Я объяснила ей, что мы в руках Рика, и что он хорошенько их вымыл. Я надеялась, что она не заметит рой сомнений, носившихся по комнате. Но все это уже было далеко от нее.

– Можно мне тужиться как следует? Я хочу его вытолкнуть.

Сердце у меня дернулось. Я и забыла про ребенка. До сих пор Кли рожала роды – схватки, шумы и жидкости. А там был кое-кто еще.

Мы дали ей водички и энергетический напиток «Перезарядка», а также немножко меда. Я забыла про все это, но с Риком под боком думать было проще. Он предложил мне до следующей схватки помыть руки. Но поздно. Она присела на корточки и с неземным воплем ноги у нее медленно разъехались и явили идеальную кромку головы. Кли протянула руку и потрогала ее.

– Лица нету, – сказала она.

Рик взял мои ладони и опрыскал их «Пьюреллом». Поводил руками по воздуху – показал, что мне нужно сделать то же самое. Мы помахали руками. Кли внезапно завалилась и словно заснула. Я вскинула брови, повернувшись к Рику, он произвел гладкий жест ладонью, дескать, все нормально. Приблизил лицо к лицу Кли и тихим незнакомым голосом сказал:

– Выйдет с этой потугой.

Кли открыла глаза и послушно кивнула, словно у них долгая совместная история.

– Глубокий вдох, – сказал Рик. Она глубоко вдохнула. – Выдыхай шумно и тужься. Сильнее.

Ребенок вышел с потоком жидкостей, и Рик его поймал. Мальчик. На вид мертвый, но я знала из родовых видеозаписей, которые нам показывали на занятиях, что это нормально. Впрочем, тишина стояла жуткая. И гадкий запах. Рик наклонил ребенка на бок, и ребенок кашлянул. А затем пискнул. Не как человек, издающий первый в своей жизни звук, а как старая ворона – немного устало, немного безропотно. Затем вновь тишина. Рик уложил ребенка на пол и отрезал пуповину бывалым движением моих ножниц для ногтей. Перевязал обрубок своим стерилизованным шнурком. Кли попыталась встать, но судорожно осела на корточки. Между ног у нее выпала куча потрохов. Плацента. Она прислонилась к кровати.

– Подержи его ты.

Он почти ничего не весил. Ноги покрыты зеленой слизью, вроде горохового супа, глаза закачены, как у старого пьяницы, который пытается понять, где находится. Бледный, пьяный старик с безвольными руками и ногами.

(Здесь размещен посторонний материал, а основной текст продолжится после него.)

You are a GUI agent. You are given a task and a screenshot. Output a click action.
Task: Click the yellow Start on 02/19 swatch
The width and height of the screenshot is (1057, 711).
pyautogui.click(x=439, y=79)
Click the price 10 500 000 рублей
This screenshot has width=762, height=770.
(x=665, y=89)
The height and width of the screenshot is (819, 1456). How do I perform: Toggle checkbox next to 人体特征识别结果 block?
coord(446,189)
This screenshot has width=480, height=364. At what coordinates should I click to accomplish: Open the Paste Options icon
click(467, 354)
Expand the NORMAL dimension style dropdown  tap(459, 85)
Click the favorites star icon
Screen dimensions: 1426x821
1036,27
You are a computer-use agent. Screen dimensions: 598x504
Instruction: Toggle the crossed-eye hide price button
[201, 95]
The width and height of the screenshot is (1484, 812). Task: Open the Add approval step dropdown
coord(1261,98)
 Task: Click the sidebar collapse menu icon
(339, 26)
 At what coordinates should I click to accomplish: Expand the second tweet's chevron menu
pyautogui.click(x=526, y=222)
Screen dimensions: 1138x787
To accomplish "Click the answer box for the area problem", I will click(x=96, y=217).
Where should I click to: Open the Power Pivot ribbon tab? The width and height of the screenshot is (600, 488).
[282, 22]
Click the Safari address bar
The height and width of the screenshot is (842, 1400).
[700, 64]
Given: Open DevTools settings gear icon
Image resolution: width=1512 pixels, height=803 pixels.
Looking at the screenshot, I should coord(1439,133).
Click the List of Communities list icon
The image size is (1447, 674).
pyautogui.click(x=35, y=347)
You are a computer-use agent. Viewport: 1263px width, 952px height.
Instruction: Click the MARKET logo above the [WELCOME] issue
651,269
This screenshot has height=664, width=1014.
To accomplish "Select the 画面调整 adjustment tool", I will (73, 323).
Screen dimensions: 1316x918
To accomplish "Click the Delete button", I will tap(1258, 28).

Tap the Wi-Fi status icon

– Бледный, да? – сказала я.

Посмотрела на кожу Кли, смуглую даже сейчас.

– Ты не бледная сама. Отец у него бледный?

Я попыталась вспомнить каждого бледного мужчину из мира Кли. Ребенок был очень светлым, едва ли не сизым. Кто из наших знакомых сизый? Кто, кто, кто из наших знакомых сизый? Но этот вопрос – лишь карнавальный наряд, глупый клоунский нос поверх настоящей моей мысли.

– Звоните 911, – сказала я.

Кли подняла сонную голову, и Рик замер.

Телефон был у меня на коленях; Рик медленно его забрал.

– Гороховый суп. Мы это проходили на занятиях. Он означает что-то нехорошее. Звоните 911.

Ребенок сделался темно-синим, почти фиолетовым. Секунды, думала я, у нас всего секунды. Внезапно раздался перистый звук, словно раскрывались исполинские мокрые крылья – это тело Кли отлипало от пластиковых пакетов для мусора. Она встала. Огромная рука выхватила у Рика телефон. Она набрала и назвала адрес, она знала почтовый индекс, она знала, с какой улицей ближайший перекресток, диспетчер выдавала указания, Кли отчетливо озвучивала каждое: «обернуть в полотенце», «прикрыть макушку» – и я выполняла каждую задачу с необычайной ловкостью, словно отрабатывала этот сценарий много дет, эту симуляцию спасения ребенка, а теперь выпала возможность ее задействовать. Рик наблюдал из угла, взъерошенный и сжавшийся: он вновь стал бездомным садовником.

Люди из «скорой помощи» покрикивали и швыряли оборудование, как штурмовики. Кли завернули в бежевое одеяло. Взрослая женщина атлетического телосложения вела над ребенком какой-то счет. Может, подсчитывала, сколько секунд прошло с тех пор, как ребенок умер. Она все не умолкала, счет мог длиться вечно – если она считала, сколько он уже мертв.

Когда я залезала в «скорую», Рик вручил мне «таппервер».

– Я ее отмыл, – выкрикнул он. – Все чистое.

Спагетти, – подумала я. – Спагетти Кейт, на случай, если мы проголодаемся.